Звучит гонг, касаемся друг друга перчатками и расходимся на несколько шагов назад. Машинально отмечаю вздёрнутый подбородок румына и статичную позу, с запрокинутым назад корпусом.

« — Что ж… — мысленно усмехаюсь я, видя не слишком умелую работу ног и корпуса противника, — потанцуем!»

Я закружил вокруг, работая классическим челноком и выбрасывая левой джебы…

… и сразу обнаружил проблему. Нога, чёрт бы её подрал, вздумала схватиться судорогой. Сразу пришлось сбавить активность, и от работы с дистанцией перейти к более эффектной, но и опасной манере, когда от ударов уходят прежде всего работой корпуса.

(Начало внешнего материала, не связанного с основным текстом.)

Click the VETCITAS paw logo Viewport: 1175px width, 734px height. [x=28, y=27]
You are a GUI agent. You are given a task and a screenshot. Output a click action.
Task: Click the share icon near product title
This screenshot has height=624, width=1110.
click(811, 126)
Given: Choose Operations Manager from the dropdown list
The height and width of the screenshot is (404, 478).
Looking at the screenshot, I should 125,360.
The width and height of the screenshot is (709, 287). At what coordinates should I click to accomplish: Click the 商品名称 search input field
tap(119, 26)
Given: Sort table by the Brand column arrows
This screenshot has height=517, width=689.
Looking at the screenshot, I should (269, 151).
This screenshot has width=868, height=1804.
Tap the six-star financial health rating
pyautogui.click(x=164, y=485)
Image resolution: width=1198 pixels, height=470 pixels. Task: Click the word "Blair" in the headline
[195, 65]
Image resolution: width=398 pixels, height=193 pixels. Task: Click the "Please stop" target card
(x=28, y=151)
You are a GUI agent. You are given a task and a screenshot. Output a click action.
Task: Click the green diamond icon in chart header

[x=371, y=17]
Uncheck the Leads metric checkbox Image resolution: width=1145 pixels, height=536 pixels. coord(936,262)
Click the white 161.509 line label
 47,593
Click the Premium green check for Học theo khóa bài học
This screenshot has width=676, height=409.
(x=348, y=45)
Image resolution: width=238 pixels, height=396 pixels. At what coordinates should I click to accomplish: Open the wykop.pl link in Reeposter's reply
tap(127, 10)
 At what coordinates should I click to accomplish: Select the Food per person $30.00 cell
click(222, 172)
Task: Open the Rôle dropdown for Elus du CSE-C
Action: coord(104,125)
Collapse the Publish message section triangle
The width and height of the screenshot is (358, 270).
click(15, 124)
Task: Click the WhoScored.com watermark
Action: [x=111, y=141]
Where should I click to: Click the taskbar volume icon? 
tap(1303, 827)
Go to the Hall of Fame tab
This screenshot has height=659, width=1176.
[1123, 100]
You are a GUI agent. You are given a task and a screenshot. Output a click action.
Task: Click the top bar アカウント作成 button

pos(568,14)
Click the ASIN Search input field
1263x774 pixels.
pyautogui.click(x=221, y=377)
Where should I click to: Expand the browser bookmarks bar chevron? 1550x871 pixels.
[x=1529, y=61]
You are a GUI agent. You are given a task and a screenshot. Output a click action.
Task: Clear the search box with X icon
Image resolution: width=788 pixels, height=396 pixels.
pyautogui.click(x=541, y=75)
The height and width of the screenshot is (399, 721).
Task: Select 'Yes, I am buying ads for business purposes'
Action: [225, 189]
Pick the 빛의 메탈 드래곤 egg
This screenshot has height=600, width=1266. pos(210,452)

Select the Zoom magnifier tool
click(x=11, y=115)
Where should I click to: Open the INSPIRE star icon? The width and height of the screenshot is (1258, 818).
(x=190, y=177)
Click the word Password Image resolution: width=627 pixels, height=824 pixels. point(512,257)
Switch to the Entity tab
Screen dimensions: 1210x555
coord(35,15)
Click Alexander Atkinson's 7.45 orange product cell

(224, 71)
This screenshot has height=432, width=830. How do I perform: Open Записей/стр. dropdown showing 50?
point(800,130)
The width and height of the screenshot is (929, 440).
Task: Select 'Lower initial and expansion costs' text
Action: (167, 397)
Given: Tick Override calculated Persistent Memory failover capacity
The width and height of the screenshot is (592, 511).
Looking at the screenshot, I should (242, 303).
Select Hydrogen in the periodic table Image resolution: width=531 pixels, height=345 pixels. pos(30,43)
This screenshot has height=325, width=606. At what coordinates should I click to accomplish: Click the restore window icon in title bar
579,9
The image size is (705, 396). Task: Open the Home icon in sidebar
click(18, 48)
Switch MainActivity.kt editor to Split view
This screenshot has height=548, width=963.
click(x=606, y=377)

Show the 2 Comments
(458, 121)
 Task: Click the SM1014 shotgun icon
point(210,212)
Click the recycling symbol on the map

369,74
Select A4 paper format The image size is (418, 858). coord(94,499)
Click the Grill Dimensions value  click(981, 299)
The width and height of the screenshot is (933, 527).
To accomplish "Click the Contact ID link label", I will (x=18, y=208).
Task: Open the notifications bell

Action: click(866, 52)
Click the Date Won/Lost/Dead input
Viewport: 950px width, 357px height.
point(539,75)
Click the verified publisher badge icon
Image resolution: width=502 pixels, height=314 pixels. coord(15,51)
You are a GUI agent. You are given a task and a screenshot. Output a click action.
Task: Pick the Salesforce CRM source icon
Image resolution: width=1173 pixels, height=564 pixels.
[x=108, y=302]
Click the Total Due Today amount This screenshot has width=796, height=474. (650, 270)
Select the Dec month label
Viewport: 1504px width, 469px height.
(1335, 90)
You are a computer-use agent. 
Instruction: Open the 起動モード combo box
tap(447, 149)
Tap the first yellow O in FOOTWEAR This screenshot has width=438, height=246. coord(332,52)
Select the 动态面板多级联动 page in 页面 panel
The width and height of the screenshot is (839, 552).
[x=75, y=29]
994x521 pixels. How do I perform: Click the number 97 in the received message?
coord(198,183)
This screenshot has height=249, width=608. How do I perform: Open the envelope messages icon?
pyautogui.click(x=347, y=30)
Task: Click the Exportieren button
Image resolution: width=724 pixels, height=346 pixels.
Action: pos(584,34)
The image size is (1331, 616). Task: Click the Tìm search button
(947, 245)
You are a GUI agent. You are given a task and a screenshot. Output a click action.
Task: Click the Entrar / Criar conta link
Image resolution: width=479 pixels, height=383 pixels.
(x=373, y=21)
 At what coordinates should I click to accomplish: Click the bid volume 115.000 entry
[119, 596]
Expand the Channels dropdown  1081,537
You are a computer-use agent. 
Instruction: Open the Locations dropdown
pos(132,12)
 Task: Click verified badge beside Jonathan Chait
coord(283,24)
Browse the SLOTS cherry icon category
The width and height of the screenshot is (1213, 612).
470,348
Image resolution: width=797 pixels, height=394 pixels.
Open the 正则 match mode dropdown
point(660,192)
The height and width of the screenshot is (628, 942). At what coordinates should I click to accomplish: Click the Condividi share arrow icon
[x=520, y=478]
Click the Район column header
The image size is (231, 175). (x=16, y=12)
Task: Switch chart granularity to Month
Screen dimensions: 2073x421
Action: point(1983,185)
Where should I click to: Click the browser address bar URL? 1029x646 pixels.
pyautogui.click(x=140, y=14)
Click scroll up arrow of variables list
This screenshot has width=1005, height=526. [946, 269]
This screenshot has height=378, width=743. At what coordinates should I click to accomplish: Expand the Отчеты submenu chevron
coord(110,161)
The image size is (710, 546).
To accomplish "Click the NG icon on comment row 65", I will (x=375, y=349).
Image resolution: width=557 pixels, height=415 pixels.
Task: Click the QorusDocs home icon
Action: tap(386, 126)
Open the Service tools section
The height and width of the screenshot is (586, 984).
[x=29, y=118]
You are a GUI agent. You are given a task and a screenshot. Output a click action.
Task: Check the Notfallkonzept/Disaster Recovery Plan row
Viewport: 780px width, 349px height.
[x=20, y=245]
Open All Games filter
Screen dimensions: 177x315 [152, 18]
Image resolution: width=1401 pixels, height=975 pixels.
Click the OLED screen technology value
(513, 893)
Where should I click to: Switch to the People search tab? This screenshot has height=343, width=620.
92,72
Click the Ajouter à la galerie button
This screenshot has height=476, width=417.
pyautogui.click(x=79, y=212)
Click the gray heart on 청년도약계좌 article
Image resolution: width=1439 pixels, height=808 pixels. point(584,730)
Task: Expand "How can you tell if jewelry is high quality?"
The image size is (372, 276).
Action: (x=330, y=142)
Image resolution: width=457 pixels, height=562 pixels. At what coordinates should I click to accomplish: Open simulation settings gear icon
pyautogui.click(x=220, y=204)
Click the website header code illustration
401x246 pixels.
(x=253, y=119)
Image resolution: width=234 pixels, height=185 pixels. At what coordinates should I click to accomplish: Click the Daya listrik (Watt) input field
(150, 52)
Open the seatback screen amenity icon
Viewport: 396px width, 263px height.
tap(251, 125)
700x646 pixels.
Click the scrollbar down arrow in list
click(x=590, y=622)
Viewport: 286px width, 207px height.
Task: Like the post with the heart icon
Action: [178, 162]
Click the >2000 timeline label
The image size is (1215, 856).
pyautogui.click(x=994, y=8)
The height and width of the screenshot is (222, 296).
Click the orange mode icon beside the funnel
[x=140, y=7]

Заныла рана, перетянутая бинтами и…

… чёрт! Это будет сложнее, чем я думал!

Публика, привыкшая к рубке на ринге, к потёкам крови на лицах боксёрах и размашистых ударов, начала было улюлюкать, видя, что я не тороплюсь подставлять морду лица под молодецкие удары Попеску. Но к середине раунда начала сменять гнев на милость, видя, что ни один из его ударов не достигает цели.